Interview with Award-winning Film Director Vanessa Gould

If you look at Vanessa Gould’s IMDb profile, it is not hard to see that she is a woman of many talents. She described herself as a “nomad.” She is a film producer, a painter, a writer, and a composer.

Gould’s life has not always been this diverse or colorful. At the age of 27, she found herself working in a very dull job. A friend of hers encouraged Gould to take some risks during a conversation over dinner. “It’s now or never,” Gould thought to herself. So, she quit her job and bought a cheap entry-level camcorder for $296 on eBay. That was the beginning of her filmmaking career, which has brought her recognition and awards worldwide. Her documentary “Between the Folds” became a sensation in the documentary world in less than two years. The film has been translated into more than 10 languages and was featured in more than 45 film festivals around the world.

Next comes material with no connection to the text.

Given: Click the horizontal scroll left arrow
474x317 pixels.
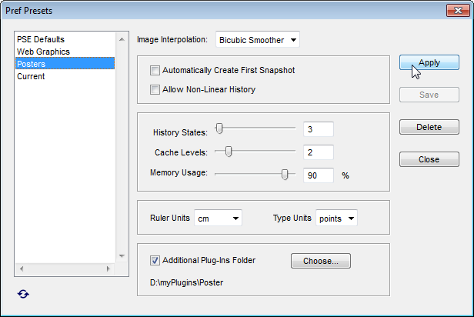Looking at the screenshot, I should coord(22,269).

“I did not think a single human being was going to see [Between the Folds], the whole movie was a practice to me,” Gould said in a recent interview with a class of journalism students at Brandeis University.

The subject of Between the Folds was Eric Joisel, a poor, solitary French sculptor who specialized in origami. Gould and Joisel became good friends during the production process.

Two years after the release of the film, Joisel died of lung cancer at the age of 53.

“I had this very sick feeling that there is nothing culturally in place to catch the fragments of his life,” Gould said.

Gould wanted to preserve Joisel’s legacy. She contacted more than 20 newspapers around the world to get someone to run an obituary on him. Only one paper called her: the New York Times. As the reporter Margalit Fox from the Times and Gould spoke over the phone about Joisel’s life, Gould realized that “even in the 72 hours following his death, there was fundamental information about his life that we can never find, things that only he knew.”

This event prompted her to make her second film, Obit, a documentary on the Times’ obituary department.

The obituary page is one of the less frequently visited pages in newspapers since it is about death, according to an interview in the film. After reading more than 1,000 obituaries from the Times in preparation for the film, Gould said that the pieces written by the Times highlight the exact opposite: life. The obituary department takes a different approach to writing obituaries. Rather than focusing on the cause of death of a person, it is typically only a sentence in a 500-600 word story. 

Going into the interviewing process for the film, Gould did not know what to expect. Luckily, her time with the writers allowed her to capture the exact process through which obituaries are written. Through the lens of Gould’s camera, the world got to see how journalists turn deaths into a celebration of life.

One of the obituaries was about William P. Wilson, a television consultant who helped Sen. John F. Kennedy for his first presidential debate with Vice President Richard Nixon in 1960. For Gould, this was the perfect behind-the-scenes, a never-heard-before story that would have been lost in history if the obit writers did not pick up on it. The film also featured some footage of Wilson prior to the debate which had been buried in a television studio’s basement for decades. The clips showed exactly what Wilson did to prepare Kennedy for the debate and Kennedy later said his debate performance helped him win the election.

Gould’s film also told the story of the journalists who write the obituaries and how they struggle with deadlines and information gathering like other reporters. She captured the human moments of the obituary department: journalists stressing over the deadline like kids worrying about their homework, talking with the family members of the deceased, and standing up to pour their fourth cup of coffee in the early afternoon.

As the Times launched its new obituary series “Those We’ve Lost” for the victims of the COVID-19 pandemic, the obituary department is continuing its mission of “capturing the history before it is lost” just like the film Obit described in vivid detail.

Gould’s latest project was scoring music for a documentary called It Takes a Lunatic. The film premiered at the Tribeca Film Festival in 2019. She said that all of her other works were  on hold due to the coronavirus pandemic.